(WHAT THIS TASK INVOLVES)
In the records below, find the line that contains "Given: Open the Comments button", then write out that line and each one after it exactly, up to and including the last.

(PROVIDED DATA)
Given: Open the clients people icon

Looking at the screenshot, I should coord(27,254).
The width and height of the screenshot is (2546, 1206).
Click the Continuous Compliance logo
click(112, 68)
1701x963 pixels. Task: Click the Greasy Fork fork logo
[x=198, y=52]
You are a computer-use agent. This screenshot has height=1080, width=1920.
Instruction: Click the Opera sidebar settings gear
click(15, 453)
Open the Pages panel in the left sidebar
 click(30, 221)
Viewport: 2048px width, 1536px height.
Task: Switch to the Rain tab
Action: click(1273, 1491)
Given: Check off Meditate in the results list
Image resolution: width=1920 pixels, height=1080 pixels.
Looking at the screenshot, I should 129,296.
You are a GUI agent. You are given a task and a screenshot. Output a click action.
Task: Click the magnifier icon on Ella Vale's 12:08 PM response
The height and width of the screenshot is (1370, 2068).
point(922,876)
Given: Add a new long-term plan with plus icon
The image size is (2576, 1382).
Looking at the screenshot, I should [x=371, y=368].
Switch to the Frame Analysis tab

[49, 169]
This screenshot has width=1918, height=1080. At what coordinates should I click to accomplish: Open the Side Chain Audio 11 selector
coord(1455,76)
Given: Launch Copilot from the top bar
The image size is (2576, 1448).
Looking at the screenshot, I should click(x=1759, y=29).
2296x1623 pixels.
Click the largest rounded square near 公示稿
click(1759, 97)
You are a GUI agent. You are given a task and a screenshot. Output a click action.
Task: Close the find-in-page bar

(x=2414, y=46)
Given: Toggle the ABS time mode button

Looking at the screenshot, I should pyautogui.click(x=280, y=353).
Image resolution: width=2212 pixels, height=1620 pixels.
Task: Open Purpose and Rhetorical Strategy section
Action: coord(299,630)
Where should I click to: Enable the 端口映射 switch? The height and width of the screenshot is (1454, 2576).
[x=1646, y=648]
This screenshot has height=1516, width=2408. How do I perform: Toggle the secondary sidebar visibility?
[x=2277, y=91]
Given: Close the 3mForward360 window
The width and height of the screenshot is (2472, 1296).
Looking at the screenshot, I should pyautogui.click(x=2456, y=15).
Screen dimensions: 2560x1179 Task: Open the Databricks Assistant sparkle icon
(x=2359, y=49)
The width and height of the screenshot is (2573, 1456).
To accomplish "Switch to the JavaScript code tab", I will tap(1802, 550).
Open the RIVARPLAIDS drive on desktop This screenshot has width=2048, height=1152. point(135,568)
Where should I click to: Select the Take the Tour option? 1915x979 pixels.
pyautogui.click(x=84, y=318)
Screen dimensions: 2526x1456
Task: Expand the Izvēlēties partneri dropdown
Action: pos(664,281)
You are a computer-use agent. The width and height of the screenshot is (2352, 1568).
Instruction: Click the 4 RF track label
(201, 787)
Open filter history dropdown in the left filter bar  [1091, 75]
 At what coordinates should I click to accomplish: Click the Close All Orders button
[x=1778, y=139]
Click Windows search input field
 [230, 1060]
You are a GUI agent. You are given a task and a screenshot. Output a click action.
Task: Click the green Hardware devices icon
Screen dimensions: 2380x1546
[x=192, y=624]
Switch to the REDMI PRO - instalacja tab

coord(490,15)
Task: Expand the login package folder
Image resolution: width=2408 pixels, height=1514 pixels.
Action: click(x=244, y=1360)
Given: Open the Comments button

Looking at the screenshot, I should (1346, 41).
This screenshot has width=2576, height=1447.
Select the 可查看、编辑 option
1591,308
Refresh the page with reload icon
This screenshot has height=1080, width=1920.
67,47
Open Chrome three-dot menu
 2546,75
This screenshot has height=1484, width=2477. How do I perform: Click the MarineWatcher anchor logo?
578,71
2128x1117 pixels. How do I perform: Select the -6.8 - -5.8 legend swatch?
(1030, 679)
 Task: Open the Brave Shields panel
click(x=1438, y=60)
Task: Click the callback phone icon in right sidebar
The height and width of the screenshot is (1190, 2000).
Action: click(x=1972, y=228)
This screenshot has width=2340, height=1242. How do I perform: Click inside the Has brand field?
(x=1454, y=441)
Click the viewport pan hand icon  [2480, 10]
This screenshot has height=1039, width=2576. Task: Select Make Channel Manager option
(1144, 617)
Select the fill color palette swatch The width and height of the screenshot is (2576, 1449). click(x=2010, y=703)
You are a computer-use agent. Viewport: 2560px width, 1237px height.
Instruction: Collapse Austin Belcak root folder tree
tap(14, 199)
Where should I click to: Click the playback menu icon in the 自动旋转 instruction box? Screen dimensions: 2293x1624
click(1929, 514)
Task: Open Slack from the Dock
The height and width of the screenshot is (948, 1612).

(RESULT OF THIS TASK)
Given: Open the Comments button

Looking at the screenshot, I should (1346, 41).
This screenshot has width=2576, height=1447.
Select the 可查看、编辑 option
1591,308
Refresh the page with reload icon
This screenshot has height=1080, width=1920.
67,47
Open Chrome three-dot menu
 2546,75
This screenshot has height=1484, width=2477. How do I perform: Click the MarineWatcher anchor logo?
578,71
2128x1117 pixels. How do I perform: Select the -6.8 - -5.8 legend swatch?
(1030, 679)
 Task: Open the Brave Shields panel
click(x=1438, y=60)
Task: Click the callback phone icon in right sidebar
The height and width of the screenshot is (1190, 2000).
Action: click(x=1972, y=228)
This screenshot has width=2340, height=1242. How do I perform: Click inside the Has brand field?
(x=1454, y=441)
Click the viewport pan hand icon  [2480, 10]
This screenshot has height=1039, width=2576. Task: Select Make Channel Manager option
(1144, 617)
Select the fill color palette swatch The width and height of the screenshot is (2576, 1449). click(x=2010, y=703)
You are a computer-use agent. Viewport: 2560px width, 1237px height.
Instruction: Collapse Austin Belcak root folder tree
tap(14, 199)
Where should I click to: Click the playback menu icon in the 自动旋转 instruction box? Screen dimensions: 2293x1624
click(1929, 514)
Task: Open Slack from the Dock
The height and width of the screenshot is (948, 1612).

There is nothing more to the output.